Ia menjelaskan bahwa dirinya membeli satu unit mobil Chery J6 IWD Green tipe standar setelah dijanjikan oleh pihak sales bahwa unit tersebut dapat dimodifikasi menjadi tipe Phantom oleh vendor rekanan dealer.
“Sales-nya, Ibu Usmarida, meyakinkan saya bahwa modifikasi bisa dilakukan dan bahkan berjanji mengganti dua kali lipat bila tidak sesuai,” ujarnya.
Menurut Sudijanto, penawaran tersebut tidak hanya dilakukan di showroom, tetapi juga dalam pertemuan di sebuah restoran. “Sales Manager-nya, Pak Edwardo Manggala, juga menguatkan janji itu. Kalau tidak ada janji modifikasi, saya pasti beli tipe Phantom di dealer lain,” katanya.
Sudijanto mengaku telah membayar booking fee, uang muka kendaraan, hingga DP modifikasi yang ditransfer ke rekening atas nama Mirnawati sesuai instruksi sales. Total DP modifikasi yang dibayarkan mencapai Rp25 juta.

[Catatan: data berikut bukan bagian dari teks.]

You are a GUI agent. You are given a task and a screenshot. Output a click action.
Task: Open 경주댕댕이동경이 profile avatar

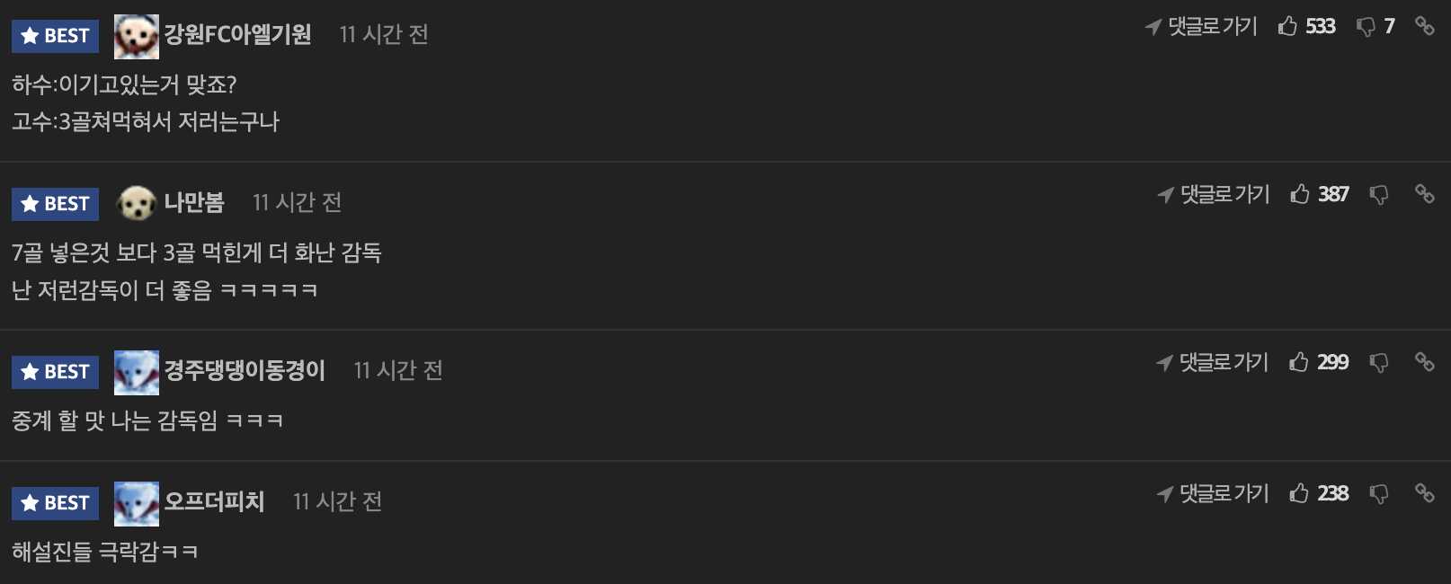[x=137, y=373]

Namun setelah unit kendaraan dikirim ke rumahnya pada 26 Juni 2025, proses modifikasi yang dijanjikan tidak pernah dilakukan. Pihak sales disebut mulai sulit dihubungi dan tidak memberikan kepastian pengerjaan.
“Janji selesai 29 Agustus 2025 juga tidak dipenuhi. Bahkan saat saya datang langsung, mereka tidak bisa mengembalikan uang saya,” ungkapnya.
Ia menambahkan, pihak sales sempat menawarkan skema pengembalian dana secara bertahap, namun hingga batas waktu yang disepakati, pembayaran tidak juga dilakukan. “Saya sudah berupaya berkali-kali menghubungi mereka, tapi seperti lepas tangan,” ujarnya.
Sudijanto menilai kejadian ini telah menimbulkan kerugian materiil dan non-materiil serta mengabaikan hak-haknya sebagai konsumen. “Yang saya alami bukan hanya kerugian uang, tapi juga waktu, tenaga, dan kepercayaan,” tegasnya.
Dalam pengaduannya kepada BPKN, Sudijanto meminta:
Permintaan maaf tertulis dari PT Chery Sales Indonesia dan PT Dunia Sejahtera.
Pengembalian ganti rugi sebagaimana dijanjikan pihak sales sebesar Rp 50 juta, ditambah denda keterlambatan Rp12 juta.
Sudijanto berharap proses advokasi yang kini dilakukan BPKN dapat berjalan objektif dan tuntas. “Saya hanya ingin hak saya sebagai konsumen dipenuhi sesuai undang-undang,” pungkasnya.